While some work in South Africa did occur in the 1980s and earlier, it tended to focus on the problems of apartheid and on strategies for the country's future, said Robert I. Rothberg, development associate at the Harvard Institute for International Development (HIID).

"Research continued, but it was certainly anti-apartheid oriented," he said.

Now

As the apartheid system began to unravel in the early 1990s, students activists--and the ACSR--began to shift their attention away from Harvard's investments in South Africa.

In 1993, Harvard's restrictions on investing in South Africa were lifted, and the University began to reinvest in South Africa. "We have more and more deeper economic interests in the economic development of the country and the emerging markets there," said University Marshal Richard M. Hunt.

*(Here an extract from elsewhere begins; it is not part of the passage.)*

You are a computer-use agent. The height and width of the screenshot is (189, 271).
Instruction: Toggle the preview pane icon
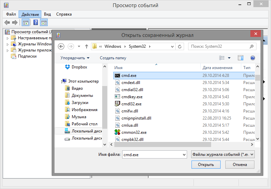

Jack R. Meyer, president of the Harvard Management Company, which manages the University's $12.8 billion endowment, says that although the University's current South African investment is relatively low, the market is promising. "There is certainly potential [in South Africa]," he said.

And the University's academic ties with South Africa have been strengthened as well.

Although HIID, which coordinates development assistance to Africa and other underdeveloped regions, has no specific programs in South Africa, its administrators are in close contact with government officials in South Africa, Rothberg said. "We're in touch with South Africans all the time," he said.

Even scientific research has increased, said Alfred W. Compton, Fisher professor of natural history and a native of South Africa. "There may be a greater willingness [now] on the side of American scientists to visit South Africa," he said.

Hunt visited South Africa earlier this year. While his visit was "personal" in nature, he visited several Harvard-affiliated and honorary degree recipients in the country.

Hunt said that his visit helped him gain a new appreciation for South Africa's accomplishments.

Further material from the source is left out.